Sekejap mata, pria itu mendekat kembali. Tangan kirinya merangkul pinggang Lumiora dan lainnya mengangkat dagu gadis itu untuk ditatapnya dalam-dalam.
"Lain kali kita akan bertemu lagi, tapi cobalah lebih keras untuk mengingat tujuan hidupmu dan siapa kamu sebenarnya," bisiknya dengan wajah yang begitu dekat.
Tubuh Lumiora seolah kaku dan tak bisa bergerak menatap penutup mata di wajah pria itu. Angin pun kembali berembus kencang membuat Lumiora refleks menutup matanya dan memalingkan wajah. Seketika senyap lagi. Pria itu menghilang ditelan bumi. Lalu, sekumpulan orang pekerja berjalan dari ujung jembatan untuk melewatinya. Keadaan sudah kembali normal, pikirnya.
Jantung gadis itu berdebar hebat, seolah ada sesuatu yang membangkitkan semangatnya lagi seperti dulu. Kakinya kemudian melangkah ke jalan tadi untuk sampai ke apartemen di tepi sungai itu. Hanya lima ratus meter dari sini.

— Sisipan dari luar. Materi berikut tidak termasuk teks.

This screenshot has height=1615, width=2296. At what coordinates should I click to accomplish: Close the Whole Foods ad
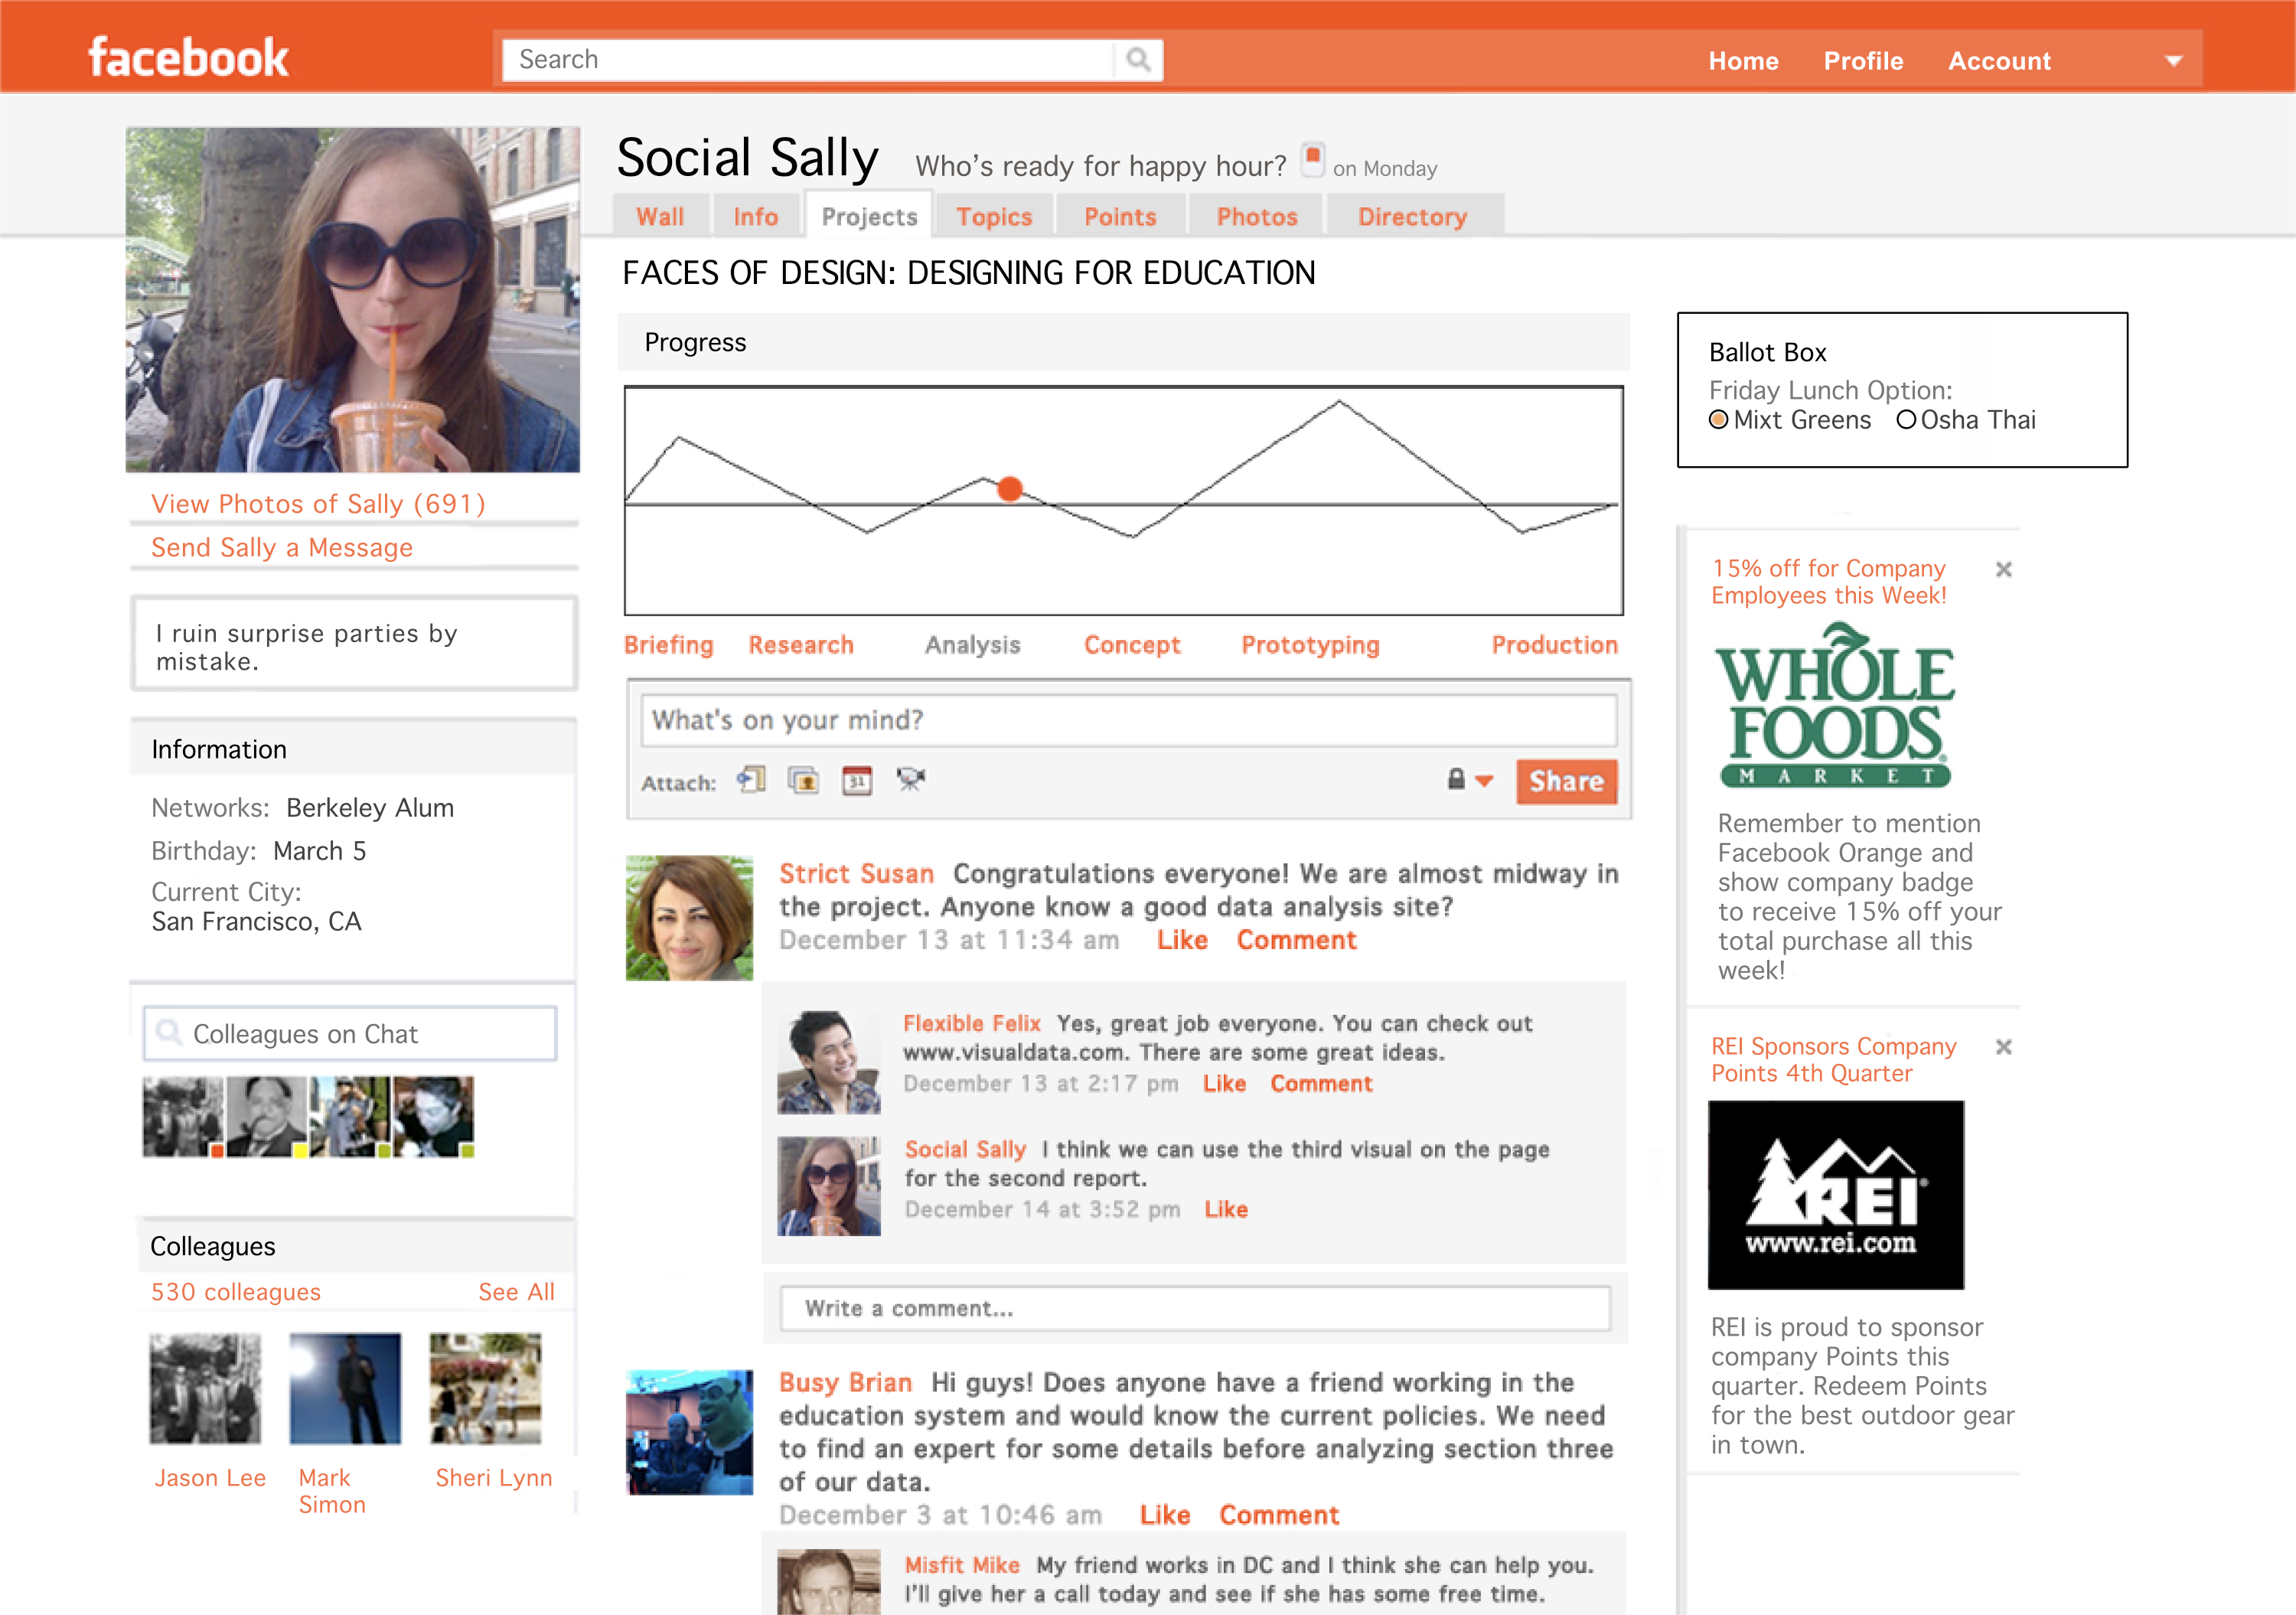[2003, 569]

Setelah sampai di rumahnya. Gadis itu menaruh ransel di sembarang tempat dan langsung pergi ke dapur untuk mencuci tangan. Kemudian dia meraih perban di kotak obat yang menggantung di dinding samping meja bar yang masih nyambung dengan dapurnya.

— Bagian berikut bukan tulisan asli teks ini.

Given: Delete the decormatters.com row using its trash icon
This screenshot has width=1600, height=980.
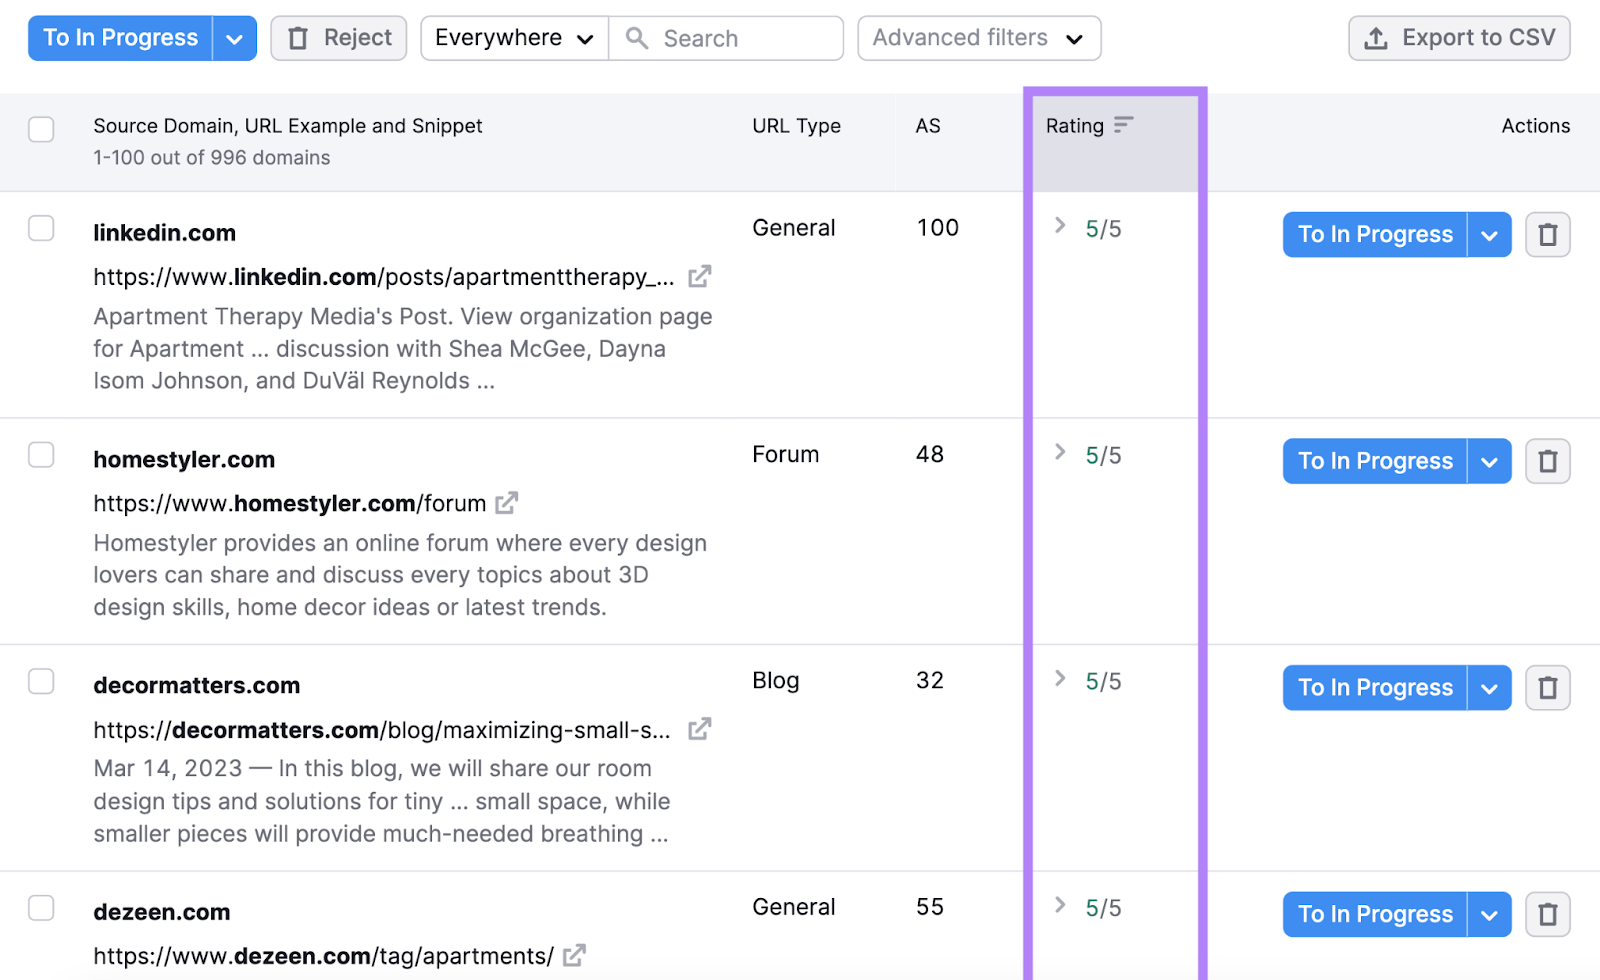Looking at the screenshot, I should coord(1547,687).

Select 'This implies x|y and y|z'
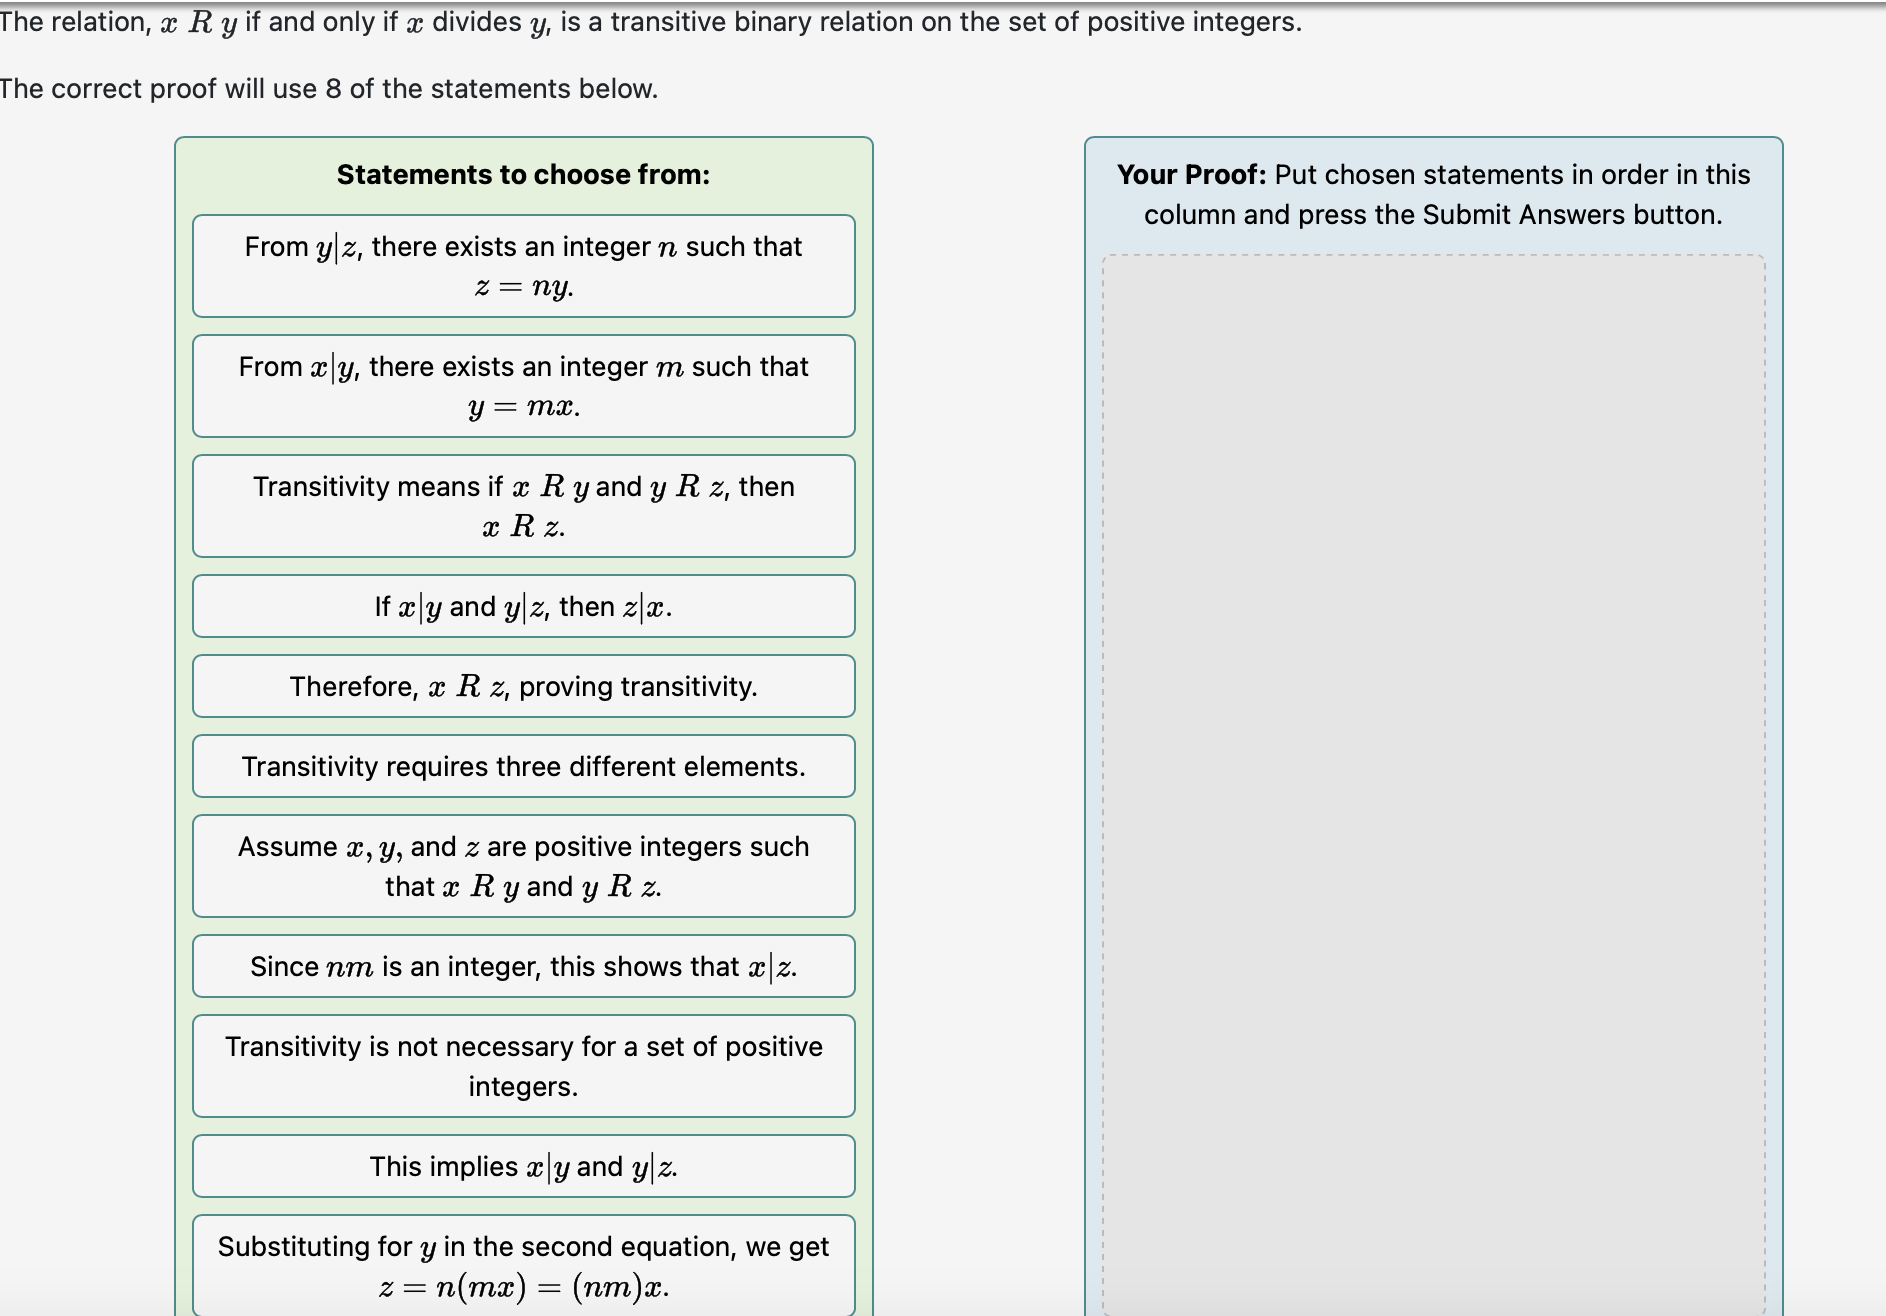523,1166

Setelah dia membalut tangannya yang tadi terluka, dia pun mengempaskan tubuhnya di sofa ruang televisinya. Matanya terpejam mengingat kembali kejadian tadi.
"Apa yang sebenarnya terjadi? Siapa dia? Monster? Siluman? Atau apa? Apa tujuanku hidup di dunia ini untuk membunuhnya?" batinnya dalam hati.
"Tapi, aku tidak tahu dia itu apa. Dia membuat darahku bergejolak dan hati ini kembali bersemangat." Tiba-tiba dia membuka mata dan duduk di sofanya.
Dia menyalakan berita kalau-kalau ada sebuah petunjuk yang terjadi di kota. "Mungkinkah dia akan menghancurkan kota ini?" tanyanya sembari terus menekan tombol remot untuk mencari berita terkini.
Ditunggunya berita yang sekiranya besar, tapi tidak ada. Kebanyakan hanya berita pencurian atau politik. Akhirnya dia bangkit untuk mengisi air hangat di kamar mandi, begitu balik lagi sembari menunggu penuh, ada sebuah berita yang membuat kakinya berhenti di tempat.
Nampak seorang murid sekolah yang bunuh diri dari atas gedung sekolah. Lumiora menelengkan kepala, berita itu nampak biasa saja, tapi tubuhnya bergetar.
"Kenapa? Kemarin juga banyak yang bunuh diri, tapi aku tidak pernah merasakan getaran sehebat ini saat melihatnya. Apa ini ada hubungannya dengan makhluk tadi?"
Lumiora pun kembali ke kamar mandi dan menanggalkan semua pakaian untuk berendam di dalam bak yang sudah terisi air hangat.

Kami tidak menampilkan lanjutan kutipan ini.